Contrib Nephrol. 2005;146:22-29. doi: 10.1159/000082058.
Induction therapy with biological agents was introduced the in the 1970s and the rationale, concepts and approach have remained almost unchanged for 30 years. However, the novel biological agents being developed for induction therapy are being designed for chronic rather than short-term therapy with several objectives: reduce dependence on toxic and nephrotoxic agents, improve outcome and ultimately facilitate the emergence of tolerance. The biological agents include efalizumab, a humanized anti-CD11a (anti-LFA1), anti- CD154, anti-CD40, a number of agents targeting IL-15 and its receptor, and costimulation blockade with humanized antibodies to CD80/CD86 and the fusion receptor protein LEA29Y, a second generation CTLA4Ig. The past decade has witnessed an unprecedented number of small molecules/oral drugs that have been developed and approved for renal transplantation; the next decade, however, may witness the emergence of a new class of biological induction agents that may displace some of the currently used drugs.

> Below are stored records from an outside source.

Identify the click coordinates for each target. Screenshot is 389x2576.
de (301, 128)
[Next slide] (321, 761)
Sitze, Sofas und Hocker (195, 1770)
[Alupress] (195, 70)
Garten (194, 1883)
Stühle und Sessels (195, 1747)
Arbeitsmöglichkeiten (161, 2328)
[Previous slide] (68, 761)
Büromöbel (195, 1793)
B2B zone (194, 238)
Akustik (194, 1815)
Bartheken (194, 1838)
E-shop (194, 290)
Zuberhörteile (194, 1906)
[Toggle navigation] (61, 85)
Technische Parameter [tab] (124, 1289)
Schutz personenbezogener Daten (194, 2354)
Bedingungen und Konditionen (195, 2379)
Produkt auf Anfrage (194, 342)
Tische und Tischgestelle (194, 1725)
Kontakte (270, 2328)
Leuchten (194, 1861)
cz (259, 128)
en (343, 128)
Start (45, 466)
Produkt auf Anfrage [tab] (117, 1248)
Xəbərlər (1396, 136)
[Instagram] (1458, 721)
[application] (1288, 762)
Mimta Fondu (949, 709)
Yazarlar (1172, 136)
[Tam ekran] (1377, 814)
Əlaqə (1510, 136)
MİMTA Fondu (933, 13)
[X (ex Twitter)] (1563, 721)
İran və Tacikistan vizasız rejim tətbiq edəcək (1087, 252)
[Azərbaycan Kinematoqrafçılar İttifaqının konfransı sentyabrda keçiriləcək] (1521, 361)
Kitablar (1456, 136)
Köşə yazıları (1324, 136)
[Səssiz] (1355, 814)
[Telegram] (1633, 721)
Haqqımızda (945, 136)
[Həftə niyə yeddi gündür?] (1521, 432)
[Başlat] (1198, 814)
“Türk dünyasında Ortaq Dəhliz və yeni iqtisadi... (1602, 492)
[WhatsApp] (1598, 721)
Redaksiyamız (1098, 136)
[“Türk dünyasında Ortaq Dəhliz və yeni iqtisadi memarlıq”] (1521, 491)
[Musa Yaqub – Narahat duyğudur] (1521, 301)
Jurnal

生物制剂诱导疗法于20世纪70年代引入,其基本原理、概念和方法在30年里几乎没有变化。然而,正在研发用于诱导疗法的新型生物制剂是为慢性治疗而非短期治疗设计的,有几个目标:减少对有毒和肾毒性药物的依赖,改善治疗结果并最终促进耐受性的出现。生物制剂包括依法利珠单抗,一种人源化抗CD11a(抗LFA1)、抗CD154、抗CD40,多种靶向IL-15及其受体的药物,以及用针对CD80/CD86的人源化抗体和融合受体蛋白LEA29Y(第二代CTLA4Ig)进行共刺激阻断。过去十年见证了前所未有的大量小分子/口服药物被研发并批准用于肾移植;然而,未来十年可能会出现一类新的生物诱导剂,它们可能会取代一些目前使用的药物。